Copy the following data line for line, changing nothing.

Source material:

-----

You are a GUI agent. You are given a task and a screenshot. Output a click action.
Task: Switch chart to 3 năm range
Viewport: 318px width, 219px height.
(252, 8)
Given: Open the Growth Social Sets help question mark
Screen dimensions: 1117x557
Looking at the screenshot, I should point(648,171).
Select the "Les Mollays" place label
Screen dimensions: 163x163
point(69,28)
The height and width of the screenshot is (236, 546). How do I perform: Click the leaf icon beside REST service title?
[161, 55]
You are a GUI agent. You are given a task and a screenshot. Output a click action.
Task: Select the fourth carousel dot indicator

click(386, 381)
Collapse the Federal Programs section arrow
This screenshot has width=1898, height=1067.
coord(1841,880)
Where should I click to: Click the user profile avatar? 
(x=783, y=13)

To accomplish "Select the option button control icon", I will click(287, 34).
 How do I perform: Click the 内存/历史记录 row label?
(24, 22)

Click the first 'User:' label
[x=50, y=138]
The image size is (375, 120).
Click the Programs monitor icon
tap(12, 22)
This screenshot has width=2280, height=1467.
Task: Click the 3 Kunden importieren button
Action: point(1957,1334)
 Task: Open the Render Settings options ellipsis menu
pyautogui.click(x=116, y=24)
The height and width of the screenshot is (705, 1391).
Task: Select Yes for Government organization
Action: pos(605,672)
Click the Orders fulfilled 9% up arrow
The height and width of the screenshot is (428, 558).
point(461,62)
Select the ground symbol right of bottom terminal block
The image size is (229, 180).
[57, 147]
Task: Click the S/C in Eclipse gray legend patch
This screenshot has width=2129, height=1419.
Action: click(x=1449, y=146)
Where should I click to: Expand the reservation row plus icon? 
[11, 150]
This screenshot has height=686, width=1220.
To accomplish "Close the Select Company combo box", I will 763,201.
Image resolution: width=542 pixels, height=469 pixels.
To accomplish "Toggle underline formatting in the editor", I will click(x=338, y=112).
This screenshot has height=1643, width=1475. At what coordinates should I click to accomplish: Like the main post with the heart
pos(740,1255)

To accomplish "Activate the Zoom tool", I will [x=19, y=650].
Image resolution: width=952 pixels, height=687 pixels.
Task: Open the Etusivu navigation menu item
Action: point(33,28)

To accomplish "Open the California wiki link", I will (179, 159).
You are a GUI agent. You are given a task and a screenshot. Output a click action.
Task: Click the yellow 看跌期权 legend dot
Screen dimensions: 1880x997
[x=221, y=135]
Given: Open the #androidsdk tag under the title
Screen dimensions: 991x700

-----

Output of the task:
You are a GUI agent. You are given a task and a screenshot. Output a click action.
Task: Switch chart to 3 năm range
Viewport: 318px width, 219px height.
(252, 8)
Given: Open the Growth Social Sets help question mark
Screen dimensions: 1117x557
Looking at the screenshot, I should point(648,171).
Select the "Les Mollays" place label
Screen dimensions: 163x163
point(69,28)
The height and width of the screenshot is (236, 546). How do I perform: Click the leaf icon beside REST service title?
[161, 55]
You are a GUI agent. You are given a task and a screenshot. Output a click action.
Task: Select the fourth carousel dot indicator

click(386, 381)
Collapse the Federal Programs section arrow
This screenshot has width=1898, height=1067.
coord(1841,880)
Where should I click to: Click the user profile avatar? 
(x=783, y=13)

To accomplish "Select the option button control icon", I will click(287, 34).
 How do I perform: Click the 内存/历史记录 row label?
(24, 22)

Click the first 'User:' label
[x=50, y=138]
The image size is (375, 120).
Click the Programs monitor icon
tap(12, 22)
This screenshot has width=2280, height=1467.
Task: Click the 3 Kunden importieren button
Action: point(1957,1334)
 Task: Open the Render Settings options ellipsis menu
pyautogui.click(x=116, y=24)
The height and width of the screenshot is (705, 1391).
Task: Select Yes for Government organization
Action: pos(605,672)
Click the Orders fulfilled 9% up arrow
The height and width of the screenshot is (428, 558).
point(461,62)
Select the ground symbol right of bottom terminal block
The image size is (229, 180).
[57, 147]
Task: Click the S/C in Eclipse gray legend patch
This screenshot has width=2129, height=1419.
Action: click(x=1449, y=146)
Where should I click to: Expand the reservation row plus icon? 
[11, 150]
This screenshot has height=686, width=1220.
To accomplish "Close the Select Company combo box", I will 763,201.
Image resolution: width=542 pixels, height=469 pixels.
To accomplish "Toggle underline formatting in the editor", I will click(x=338, y=112).
This screenshot has height=1643, width=1475. At what coordinates should I click to accomplish: Like the main post with the heart
pos(740,1255)

To accomplish "Activate the Zoom tool", I will [x=19, y=650].
Image resolution: width=952 pixels, height=687 pixels.
Task: Open the Etusivu navigation menu item
Action: point(33,28)

To accomplish "Open the California wiki link", I will (179, 159).
You are a GUI agent. You are given a task and a screenshot. Output a click action.
Task: Click the yellow 看跌期权 legend dot
Screen dimensions: 1880x997
[x=221, y=135]
Given: Open the #androidsdk tag under the title
Screen dimensions: 991x700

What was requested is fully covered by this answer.